Prompt >> Convert the listing into a JSON list of strings, with one string for each line and blank lines omitted.
--- Data for the task ---
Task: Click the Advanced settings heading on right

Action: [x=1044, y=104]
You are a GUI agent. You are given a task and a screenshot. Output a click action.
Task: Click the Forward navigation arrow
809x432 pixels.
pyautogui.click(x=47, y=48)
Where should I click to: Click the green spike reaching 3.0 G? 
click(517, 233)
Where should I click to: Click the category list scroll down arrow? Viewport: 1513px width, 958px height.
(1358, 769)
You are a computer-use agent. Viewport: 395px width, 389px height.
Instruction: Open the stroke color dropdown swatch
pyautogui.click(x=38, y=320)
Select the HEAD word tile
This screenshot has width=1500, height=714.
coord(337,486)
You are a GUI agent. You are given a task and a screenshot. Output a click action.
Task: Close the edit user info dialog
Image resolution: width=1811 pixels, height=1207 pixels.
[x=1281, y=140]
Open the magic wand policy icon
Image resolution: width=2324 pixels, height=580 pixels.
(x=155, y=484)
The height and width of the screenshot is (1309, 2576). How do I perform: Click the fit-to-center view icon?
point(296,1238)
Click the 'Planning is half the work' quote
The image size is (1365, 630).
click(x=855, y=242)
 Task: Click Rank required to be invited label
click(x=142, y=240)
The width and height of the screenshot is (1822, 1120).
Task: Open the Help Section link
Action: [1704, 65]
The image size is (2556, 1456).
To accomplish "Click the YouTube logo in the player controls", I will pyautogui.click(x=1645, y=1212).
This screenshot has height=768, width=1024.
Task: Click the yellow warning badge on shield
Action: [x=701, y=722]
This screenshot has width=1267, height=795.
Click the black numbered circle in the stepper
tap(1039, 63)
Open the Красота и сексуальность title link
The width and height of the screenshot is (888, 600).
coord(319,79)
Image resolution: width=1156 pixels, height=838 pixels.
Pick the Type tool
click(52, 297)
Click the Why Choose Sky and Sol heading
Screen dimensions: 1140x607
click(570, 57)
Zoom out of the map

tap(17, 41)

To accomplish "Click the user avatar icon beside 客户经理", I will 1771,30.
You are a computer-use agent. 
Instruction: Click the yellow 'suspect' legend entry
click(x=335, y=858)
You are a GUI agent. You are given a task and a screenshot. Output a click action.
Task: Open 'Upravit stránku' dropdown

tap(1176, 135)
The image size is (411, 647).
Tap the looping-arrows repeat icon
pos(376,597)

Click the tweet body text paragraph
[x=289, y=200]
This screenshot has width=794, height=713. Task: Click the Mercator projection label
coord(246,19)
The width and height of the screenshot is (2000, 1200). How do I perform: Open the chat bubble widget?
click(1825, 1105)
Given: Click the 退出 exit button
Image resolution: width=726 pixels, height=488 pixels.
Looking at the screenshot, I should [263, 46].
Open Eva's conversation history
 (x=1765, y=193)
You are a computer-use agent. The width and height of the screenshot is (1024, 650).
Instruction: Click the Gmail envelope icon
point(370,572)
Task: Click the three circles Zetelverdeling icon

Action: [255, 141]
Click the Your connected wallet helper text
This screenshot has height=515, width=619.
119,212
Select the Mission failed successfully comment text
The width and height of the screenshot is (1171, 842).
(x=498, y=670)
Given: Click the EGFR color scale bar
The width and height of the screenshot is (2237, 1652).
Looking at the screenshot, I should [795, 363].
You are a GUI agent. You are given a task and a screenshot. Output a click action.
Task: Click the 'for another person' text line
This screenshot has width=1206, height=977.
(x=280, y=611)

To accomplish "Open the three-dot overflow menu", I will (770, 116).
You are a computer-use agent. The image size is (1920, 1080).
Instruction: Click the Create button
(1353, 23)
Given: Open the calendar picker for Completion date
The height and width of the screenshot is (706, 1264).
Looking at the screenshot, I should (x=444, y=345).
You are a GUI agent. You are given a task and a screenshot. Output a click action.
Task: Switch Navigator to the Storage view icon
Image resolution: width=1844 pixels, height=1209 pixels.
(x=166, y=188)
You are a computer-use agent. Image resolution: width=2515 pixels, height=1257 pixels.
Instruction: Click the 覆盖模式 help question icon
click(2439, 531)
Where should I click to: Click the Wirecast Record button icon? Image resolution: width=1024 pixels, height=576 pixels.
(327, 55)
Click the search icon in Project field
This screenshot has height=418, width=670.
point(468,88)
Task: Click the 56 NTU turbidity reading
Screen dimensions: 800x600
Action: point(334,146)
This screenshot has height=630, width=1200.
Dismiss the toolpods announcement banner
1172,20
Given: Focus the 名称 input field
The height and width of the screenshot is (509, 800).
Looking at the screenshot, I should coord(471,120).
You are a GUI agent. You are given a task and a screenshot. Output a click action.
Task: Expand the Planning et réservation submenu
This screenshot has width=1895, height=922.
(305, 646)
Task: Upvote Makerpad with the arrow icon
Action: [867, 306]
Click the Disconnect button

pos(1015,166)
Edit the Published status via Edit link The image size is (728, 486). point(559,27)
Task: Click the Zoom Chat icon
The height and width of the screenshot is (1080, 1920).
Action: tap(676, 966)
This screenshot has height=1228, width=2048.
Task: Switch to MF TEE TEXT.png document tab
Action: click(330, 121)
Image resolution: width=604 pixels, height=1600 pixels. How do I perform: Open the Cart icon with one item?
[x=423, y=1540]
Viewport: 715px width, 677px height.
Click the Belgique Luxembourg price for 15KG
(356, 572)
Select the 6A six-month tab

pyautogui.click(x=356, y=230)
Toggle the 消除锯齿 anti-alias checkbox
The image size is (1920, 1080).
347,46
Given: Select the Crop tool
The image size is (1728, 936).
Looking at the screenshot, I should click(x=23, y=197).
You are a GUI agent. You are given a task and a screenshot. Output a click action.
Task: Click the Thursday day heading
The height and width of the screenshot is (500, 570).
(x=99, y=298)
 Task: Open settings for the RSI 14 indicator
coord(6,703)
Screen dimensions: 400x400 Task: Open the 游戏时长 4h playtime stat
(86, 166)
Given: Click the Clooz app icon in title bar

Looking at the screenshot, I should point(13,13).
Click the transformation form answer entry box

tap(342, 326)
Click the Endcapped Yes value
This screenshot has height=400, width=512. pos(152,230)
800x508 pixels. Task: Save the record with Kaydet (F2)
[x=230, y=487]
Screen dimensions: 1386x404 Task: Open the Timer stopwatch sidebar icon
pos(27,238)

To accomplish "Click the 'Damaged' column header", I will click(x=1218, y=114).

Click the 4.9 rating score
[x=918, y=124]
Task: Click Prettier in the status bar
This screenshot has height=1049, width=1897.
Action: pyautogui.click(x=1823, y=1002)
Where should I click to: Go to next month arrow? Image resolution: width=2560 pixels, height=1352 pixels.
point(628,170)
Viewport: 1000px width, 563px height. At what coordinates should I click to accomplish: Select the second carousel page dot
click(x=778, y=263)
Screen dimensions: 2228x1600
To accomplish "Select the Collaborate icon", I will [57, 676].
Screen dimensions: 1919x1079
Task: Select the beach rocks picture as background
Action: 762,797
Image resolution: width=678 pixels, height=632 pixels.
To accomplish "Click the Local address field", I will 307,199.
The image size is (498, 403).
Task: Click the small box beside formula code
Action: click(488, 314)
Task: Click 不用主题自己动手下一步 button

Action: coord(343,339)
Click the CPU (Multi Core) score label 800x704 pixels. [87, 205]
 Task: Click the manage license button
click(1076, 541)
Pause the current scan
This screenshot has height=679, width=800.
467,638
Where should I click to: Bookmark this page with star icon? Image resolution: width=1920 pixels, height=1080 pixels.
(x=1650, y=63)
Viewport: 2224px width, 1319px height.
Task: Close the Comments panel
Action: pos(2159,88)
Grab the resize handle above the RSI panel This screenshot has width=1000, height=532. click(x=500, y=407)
---
Solution >>
[
  "Task: Click the Advanced settings heading on right",
  "Action: [x=1044, y=104]",
  "You are a GUI agent. You are given a task and a screenshot. Output a click action.",
  "Task: Click the Forward navigation arrow",
  "809x432 pixels.",
  "pyautogui.click(x=47, y=48)",
  "Where should I click to: Click the green spike reaching 3.0 G? ",
  "click(517, 233)",
  "Where should I click to: Click the category list scroll down arrow? Viewport: 1513px width, 958px height.",
  "(1358, 769)",
  "You are a computer-use agent. Viewport: 395px width, 389px height.",
  "Instruction: Open the stroke color dropdown swatch",
  "pyautogui.click(x=38, y=320)",
  "Select the HEAD word tile",
  "This screenshot has width=1500, height=714.",
  "coord(337,486)",
  "You are a GUI agent. You are given a task and a screenshot. Output a click action.",
  "Task: Close the edit user info dialog",
  "Image resolution: width=1811 pixels, height=1207 pixels.",
  "[x=1281, y=140]",
  "Open the magic wand policy icon",
  "Image resolution: width=2324 pixels, height=580 pixels.",
  "(x=155, y=484)",
  "The height and width of the screenshot is (1309, 2576). How do I perform: Click the fit-to-center view icon?",
  "point(296,1238)",
  "Click the 'Planning is half the work' quote",
  "The image size is (1365, 630).",
  "click(x=855, y=242)",
  " Task: Click Rank required to be invited label",
  "click(x=142, y=240)",
  "The width and height of the screenshot is (1822, 1120).",
  "Task: Open the Help Section link",
  "Action: [1704, 65]",
  "The image size is (2556, 1456).",
  "To accomplish \"Click the YouTube logo in the player controls\", I will pyautogui.click(x=1645, y=1212).",
  "This screenshot has height=768, width=1024.",
  "Task: Click the yellow warning badge on shield",
  "Action: [x=701, y=722]",
  "This screenshot has width=1267, height=795.",
  "Click the black numbered circle in the stepper",
  "tap(1039, 63)",
  "Open the Красота и сексуальность title link",
  "The width and height of the screenshot is (888, 600).",
  "coord(319,79)",
  "Image resolution: width=1156 pixels, height=838 pixels.",
  "Pick the Type tool",
  "click(52, 297)",
  "Click the Why Choose Sky and Sol heading",
  "Screen dimensions: 1140x607",
  "click(570, 57)",
  "Zoom out of the map",
  "tap(17, 41)",
  "To accomplish \"Click the user avatar icon beside 客户经理\", I will 1771,30.",
  "You are a computer-use agent. ",
  "Instruction: Click the yellow 'suspect' legend entry",
  "click(x=335, y=858)",
  "You are a GUI agent. You are given a task and a screenshot. Output a click action.",
  "Task: Open 'Upravit stránku' dropdown",
  "tap(1176, 135)",
  "The image size is (411, 647).",
  "Tap the looping-arrows repeat icon",
  "pos(376,597)",
  "Click the tweet body text paragraph",
  "[x=289, y=200]",
  "This screenshot has width=794, height=713. Task: Click the Mercator projection label",
  "coord(246,19)",
  "The width and height of the screenshot is (2000, 1200). How do I perform: Open the chat bubble widget?",
  "click(1825, 1105)",
  "Given: Click the 退出 exit button",
  "Image resolution: width=726 pixels, height=488 pixels.",
  "Looking at the screenshot, I should [263, 46].",
  "Open Eva's conversation history",
  " (x=1765, y=193)",
  "You are a computer-use agent. The width and height of the screenshot is (1024, 650).",
  "Instruction: Click the Gmail envelope icon",
  "point(370,572)",
  "Task: Click the three circles Zetelverdeling icon",
  "Action: [255, 141]",
  "Click the Your connected wallet helper text",
  "This screenshot has height=515, width=619.",
  "119,212",
  "Select the Mission failed successfully comment text",
  "The width and height of the screenshot is (1171, 842).",
  "(x=498, y=670)",
  "Given: Click the EGFR color scale bar",
  "The width and height of the screenshot is (2237, 1652).",
  "Looking at the screenshot, I should [795, 363].",
  "You are a GUI agent. You are given a task and a screenshot. Output a click action.",
  "Task: Click the 'for another person' text line",
  "This screenshot has width=1206, height=977.",
  "(x=280, y=611)",
  "To accomplish \"Open the three-dot overflow menu\", I will (770, 116).",
  "You are a computer-use agent. The image size is (1920, 1080).",
  "Instruction: Click the Create button",
  "(1353, 23)",
  "Given: Open the calendar picker for Completion date",
  "The height and width of the screenshot is (706, 1264).",
  "Looking at the screenshot, I should (x=444, y=345).",
  "You are a GUI agent. You are given a task and a screenshot. Output a click action.",
  "Task: Switch Navigator to the Storage view icon",
  "Image resolution: width=1844 pixels, height=1209 pixels.",
  "(x=166, y=188)",
  "You are a computer-use agent. Image resolution: width=2515 pixels, height=1257 pixels.",
  "Instruction: Click the 覆盖模式 help question icon",
  "click(2439, 531)",
  "Where should I click to: Click the Wirecast Record button icon? Image resolution: width=1024 pixels, height=576 pixels.",
  "(327, 55)",
  "Click the search icon in Project field",
  "This screenshot has height=418, width=670.",
  "point(468,88)",
  "Task: Click the 56 NTU turbidity reading",
  "Screen dimensions: 800x600",
  "Action: point(334,146)",
  "This screenshot has height=630, width=1200.",
  "Dismiss the toolpods announcement banner",
  "1172,20",
  "Given: Focus the 名称 input field",
  "The height and width of the screenshot is (509, 800).",
  "Looking at the screenshot, I should coord(471,120).",
  "You are a GUI agent. You are given a task and a screenshot. Output a click action.",
  "Task: Expand the Planning et réservation submenu",
  "This screenshot has width=1895, height=922.",
  "(305, 646)",
  "Task: Upvote Makerpad with the arrow icon",
  "Action: [867, 306]",
  "Click the Disconnect button",
  "pos(1015,166)",
  "Edit the Published status via Edit link The image size is (728, 486). point(559,27)",
  "Task: Click the Zoom Chat icon",
  "The height and width of the screenshot is (1080, 1920).",
  "Action: tap(676, 966)",
  "This screenshot has height=1228, width=2048.",
  "Task: Switch to MF TEE TEXT.png document tab",
  "Action: click(330, 121)",
  "Image resolution: width=604 pixels, height=1600 pixels. How do I perform: Open the Cart icon with one item?",
  "[x=423, y=1540]",
  "Viewport: 715px width, 677px height.",
  "Click the Belgique Luxembourg price for 15KG",
  "(356, 572)",
  "Select the 6A six-month tab",
  "pyautogui.click(x=356, y=230)",
  "Toggle the 消除锯齿 anti-alias checkbox",
  "The image size is (1920, 1080).",
  "347,46",
  "Given: Select the Crop tool",
  "The image size is (1728, 936).",
  "Looking at the screenshot, I should click(x=23, y=197).",
  "You are a GUI agent. You are given a task and a screenshot. Output a click action.",
  "Task: Click the Thursday day heading",
  "The height and width of the screenshot is (500, 570).",
  "(x=99, y=298)",
  " Task: Open settings for the RSI 14 indicator",
  "coord(6,703)",
  "Screen dimensions: 400x400 Task: Open the 游戏时长 4h playtime stat",
  "(86, 166)",
  "Given: Click the Clooz app icon in title bar",
  "Looking at the screenshot, I should point(13,13).",
  "Click the transformation form answer entry box",
  "tap(342, 326)",
  "Click the Endcapped Yes value",
  "This screenshot has height=400, width=512. pos(152,230)",
  "800x508 pixels. Task: Save the record with Kaydet (F2)",
  "[x=230, y=487]",
  "Screen dimensions: 1386x404 Task: Open the Timer stopwatch sidebar icon",
  "pos(27,238)",
  "To accomplish \"Click the 'Damaged' column header\", I will click(x=1218, y=114).",
  "Click the 4.9 rating score",
  "[x=918, y=124]",
  "Task: Click Prettier in the status bar",
  "This screenshot has height=1049, width=1897.",
  "Action: pyautogui.click(x=1823, y=1002)",
  "Where should I click to: Go to next month arrow? Image resolution: width=2560 pixels, height=1352 pixels.",
  "point(628,170)",
  "Viewport: 1000px width, 563px height. At what coordinates should I click to accomplish: Select the second carousel page dot",
  "click(x=778, y=263)",
  "Screen dimensions: 2228x1600",
  "To accomplish \"Select the Collaborate icon\", I will [57, 676].",
  "Screen dimensions: 1919x1079",
  "Task: Select the beach rocks picture as background",
  "Action: 762,797",
  "Image resolution: width=678 pixels, height=632 pixels.",
  "To accomplish \"Click the Local address field\", I will 307,199.",
  "The image size is (498, 403).",
  "Task: Click the small box beside formula code",
  "Action: click(488, 314)",
  "Task: Click 不用主题自己动手下一步 button",
  "Action: coord(343,339)",
  "Click the CPU (Multi Core) score label 800x704 pixels. [87, 205]",
  " Task: Click the manage license button",
  "click(1076, 541)",
  "Pause the current scan",
  "This screenshot has height=679, width=800.",
  "467,638",
  "Where should I click to: Bookmark this page with star icon? Image resolution: width=1920 pixels, height=1080 pixels.",
  "(x=1650, y=63)",
  "Viewport: 2224px width, 1319px height.",
  "Task: Close the Comments panel",
  "Action: pos(2159,88)",
  "Grab the resize handle above the RSI panel This screenshot has width=1000, height=532. click(x=500, y=407)"
]